Talent and art are two separate entities; talent can be taught through training and repetition, art comes from within, it’s much more magical. For me it’s a blessing and a curse; it’s the polar opposites that tug at my soul, the medication that cures me all while creating a monstrous addict. Being an artist is a 24/7 thinking process that never shuts off; it steals away my time, it saturates my thoughts, it sabotages my relationships, it creeps in to my job during the day, it spies on me at night while I dream. Being an artist dresses me, it decorates my home, it coordinates my Monday through Friday, it’s my psychiatrist giving me the insight I so desperately desire. For an artist, most of what we observe and experience is a constant critique, a continual dissection that leads to inspiration or opposition of tangled thoughts. Everything we experience we critique, we take apart, we interpret, we absorb. I will never view the world as I once did before I submerged myself in such a field.
My work, both playful and sensual, embodies a fantasy of sexual tumult tempered by an obsessive fixation to control.
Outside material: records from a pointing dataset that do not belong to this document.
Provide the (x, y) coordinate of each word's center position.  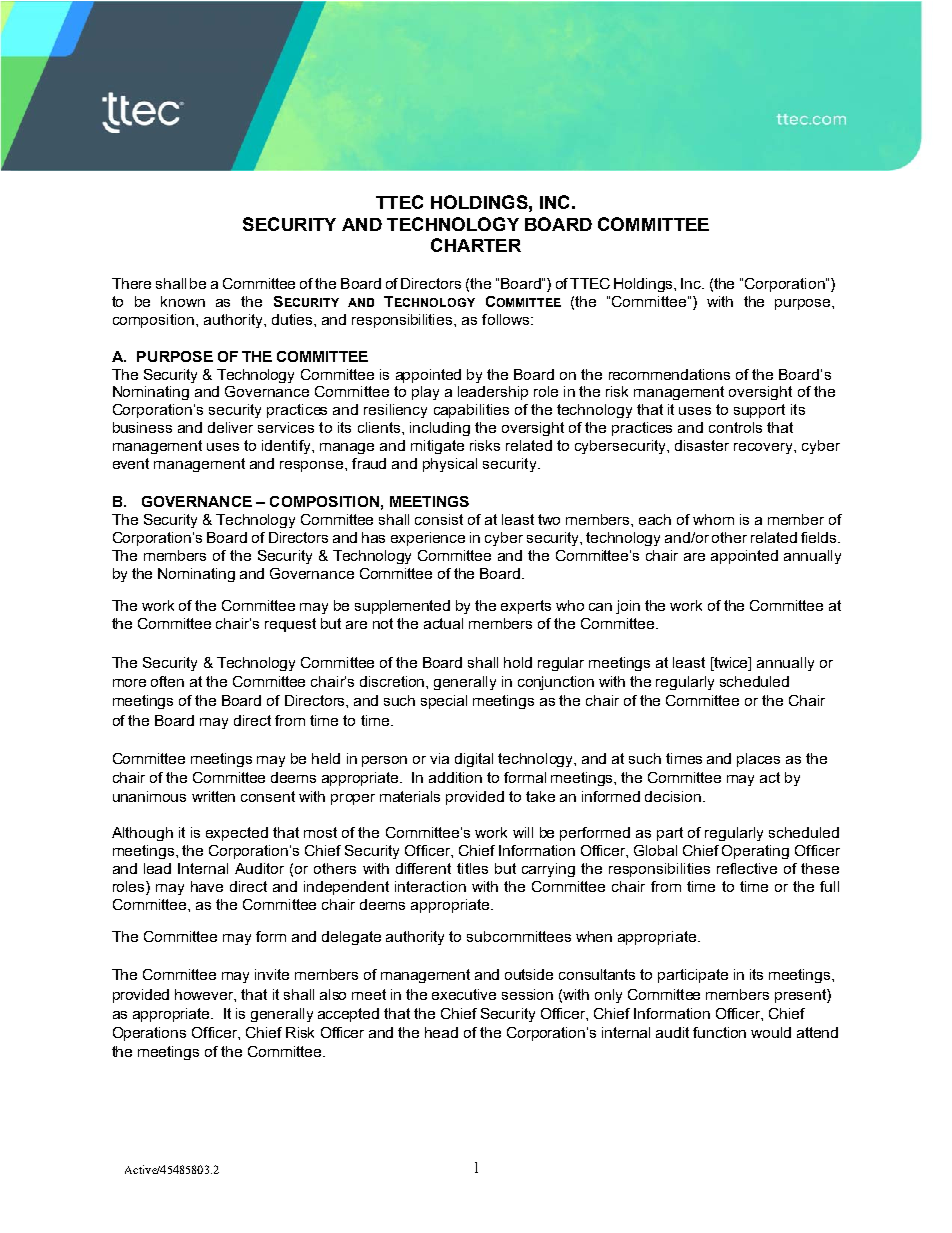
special (444, 702)
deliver (230, 427)
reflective (747, 868)
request (290, 625)
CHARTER (476, 245)
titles (472, 868)
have (207, 886)
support (759, 411)
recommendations (669, 374)
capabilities (471, 411)
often (167, 681)
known (183, 301)
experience (428, 539)
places (758, 760)
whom (713, 519)
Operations (149, 1034)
It is succulent yet precise; flamboyant yet restrained. It would be best characterized as obnoxiously elegant; sleek, dramatic and unabashedly flirtatious.
Influences of my art include; personal penchant, Pop culture, the dramatic depictions in comics, the functionality of package and industrial design, the stability of architecture, the constant change in fashion, the repetition in fabric patterns, the familiarities of furniture interaction, and the fluid nature of performance art.